The drillship will be installed with 6,600 hp, active-heave compensating drawworks (OGJ, July 21, 1997, p. 68).

The electric drawworks is designed to counteract heave by winding wire off and on to the drum according to the motion of the vessel. Thus, if the ship heaves upward 3 ft, then 42 ft of wire will be reeled off the drum (14-line configuration).

This system will have two advantages over conventional traveling-block and crown-mounted compensators. First, it will eliminate the mechanical need for changes in weight or pressure to compensate for vessel movement. Second, because the system will be an integral part of the drawworks, the full-rated load of the traveling equipment can be utilized during compensation.

Sensors will be located in the derrick, dead-line, and on the hull next to the moonpool. The derrick's sensors will check the position of the blocks. The dead-line's sensor will monitor the hook-weight, and the hull's sensor will provide input to calculate the position of the rig floor as it moves.

Power will be used to lower the drillstring, eliminating the need for an active resistance brake normally used for heavy loads.


The vessel is owned by a 50-50 joint venture between Conoco and R&B Falcon (OGJ, Nov. 11, 1996, p. 34), and will be officially named by Conoco Gulf Coast employees during christening.

Conoco and R&B Falcon's second drillship was ordered in May 1997 and is expected to be ready early in 1999. This additional drillship will be used for either partner on worldwide projects in West Africa, New Zealand, Gulf of Mexico, or elsewhere.

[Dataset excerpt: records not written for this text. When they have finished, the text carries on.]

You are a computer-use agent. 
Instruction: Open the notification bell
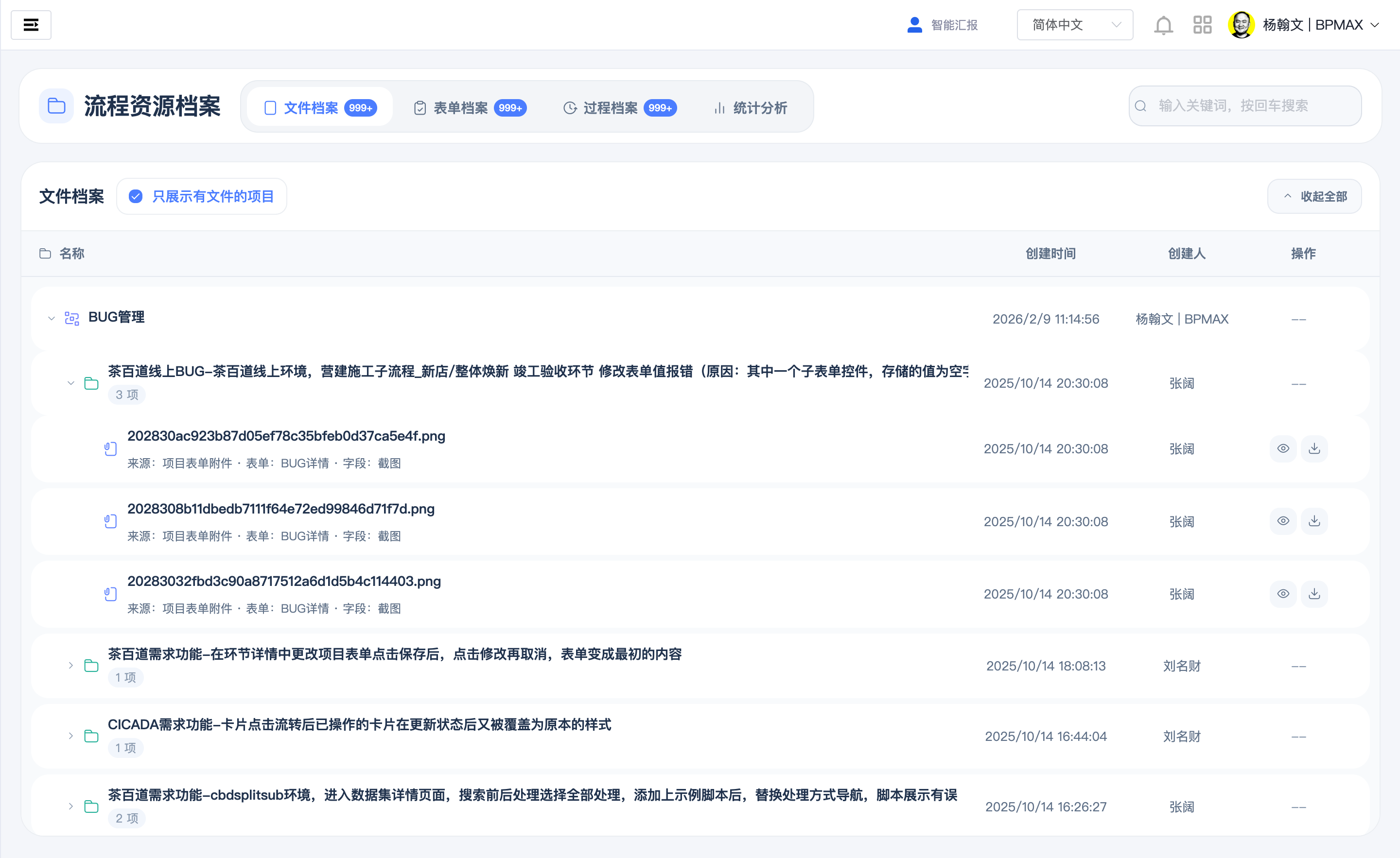pos(1164,24)
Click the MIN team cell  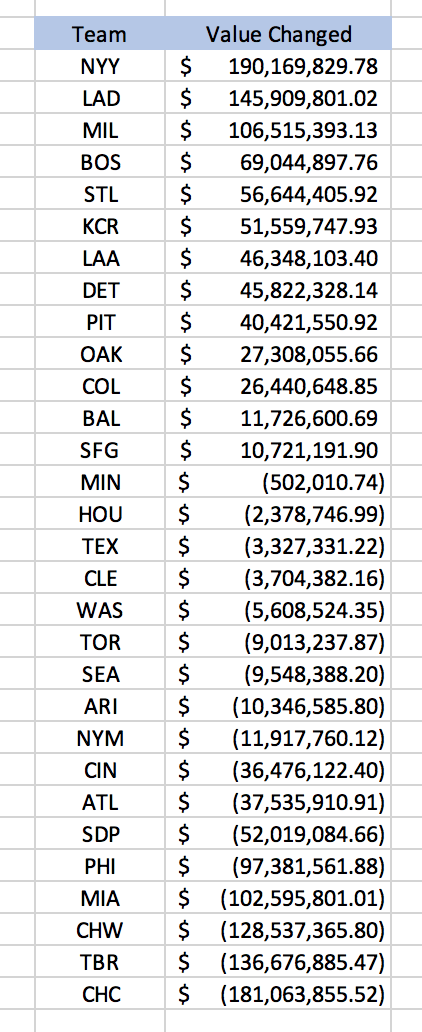(x=100, y=482)
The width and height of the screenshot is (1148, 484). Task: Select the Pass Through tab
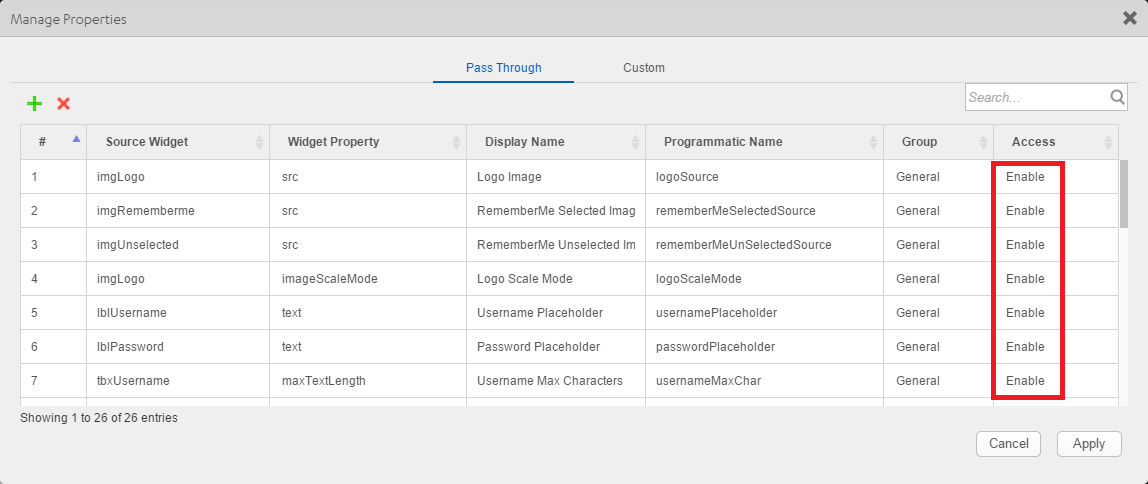(x=503, y=68)
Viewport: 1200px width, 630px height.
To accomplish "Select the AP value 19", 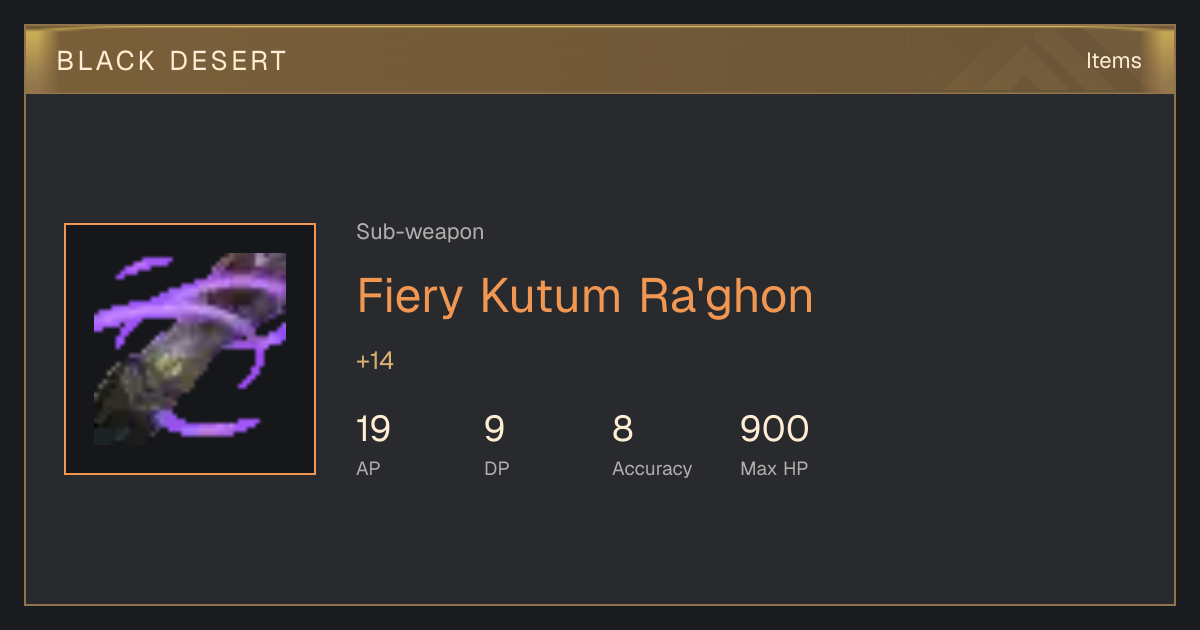I will (373, 429).
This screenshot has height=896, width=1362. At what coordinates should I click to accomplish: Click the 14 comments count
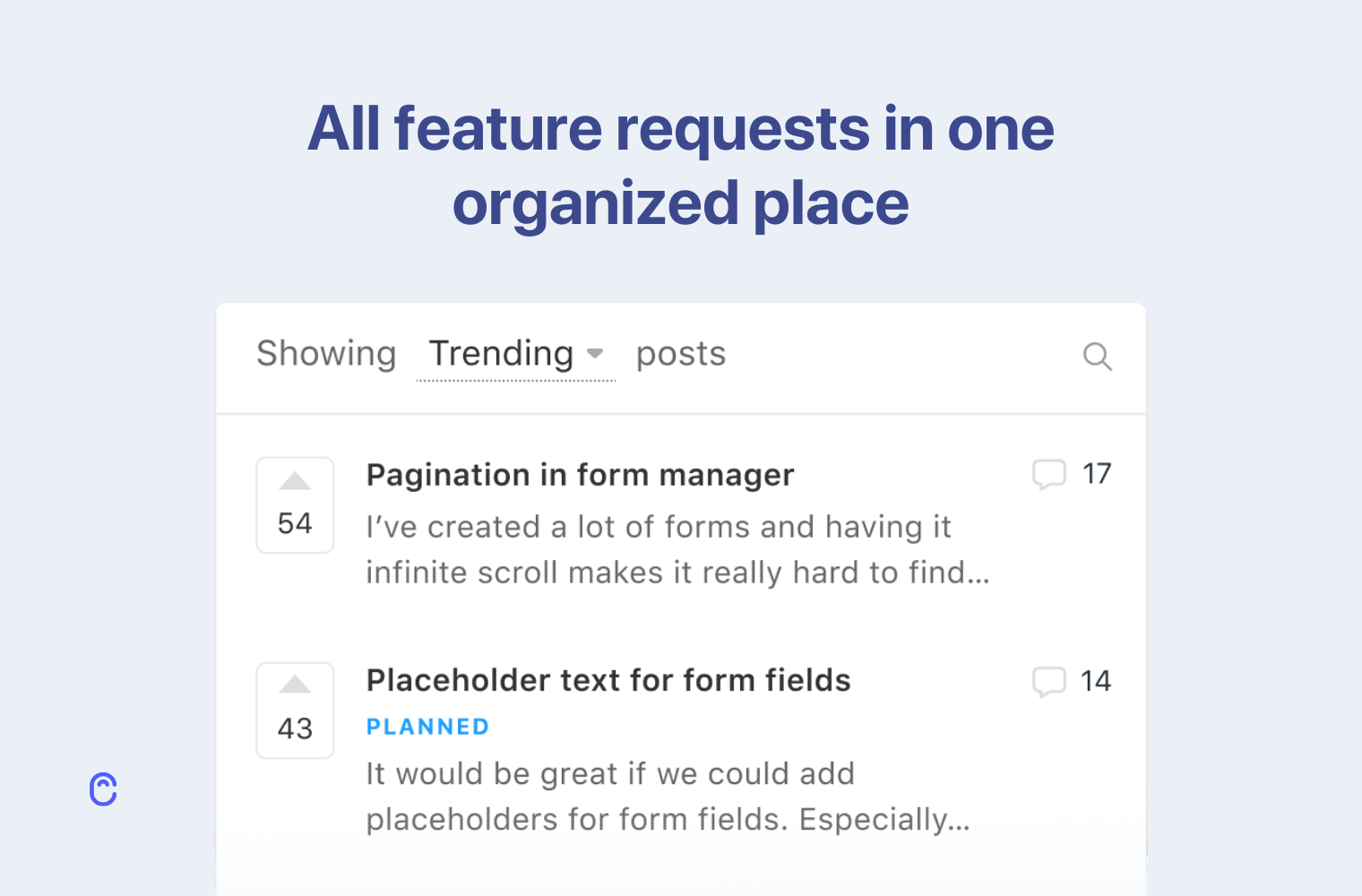click(x=1096, y=681)
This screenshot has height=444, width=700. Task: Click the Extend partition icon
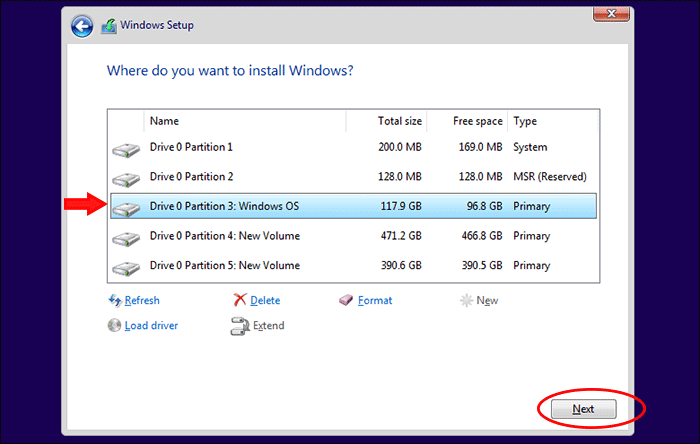pos(240,325)
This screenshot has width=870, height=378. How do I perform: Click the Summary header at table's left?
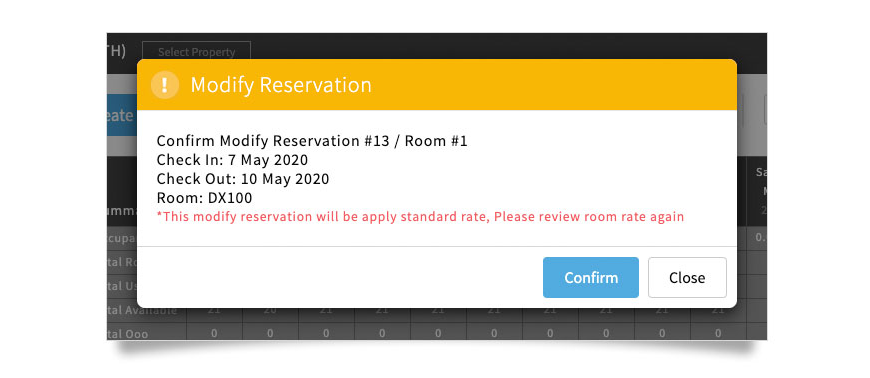(x=122, y=211)
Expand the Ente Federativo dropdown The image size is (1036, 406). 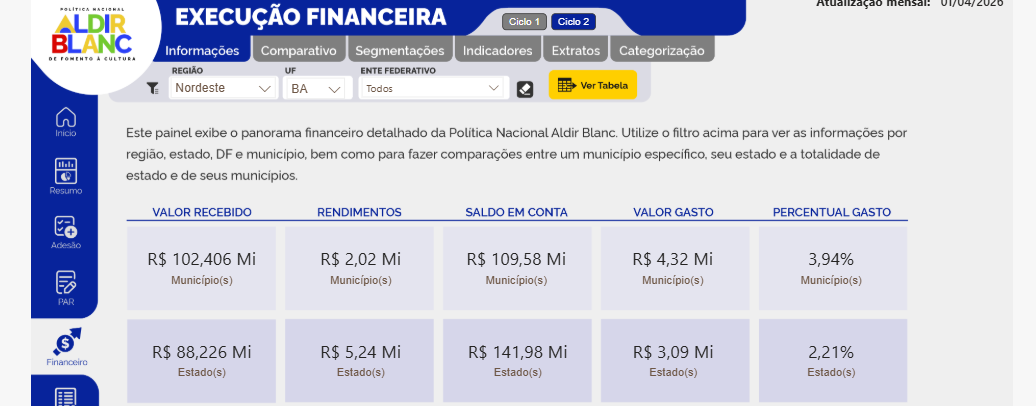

Conoco will have exclusive use of the first drillship for 5 years, and control of the second ship for the first half of its 5 year program. Both ships will have renewal options. The Gulf of Mexico drillship program centers on 60 blocks located in water depths between 2,000 and 9,000 ft.

Conoco has aggressively bid on acreage in the Gulf of Mexico. In 1996, 1997, and 1998, the company acquired 58, 71, and 121 blocks respectively in the Gulf of Mexico. Conoco has 287 blocks in waters deeper than 1,000 ft. Total acreage for the 287 blocks is 1.65 million acres.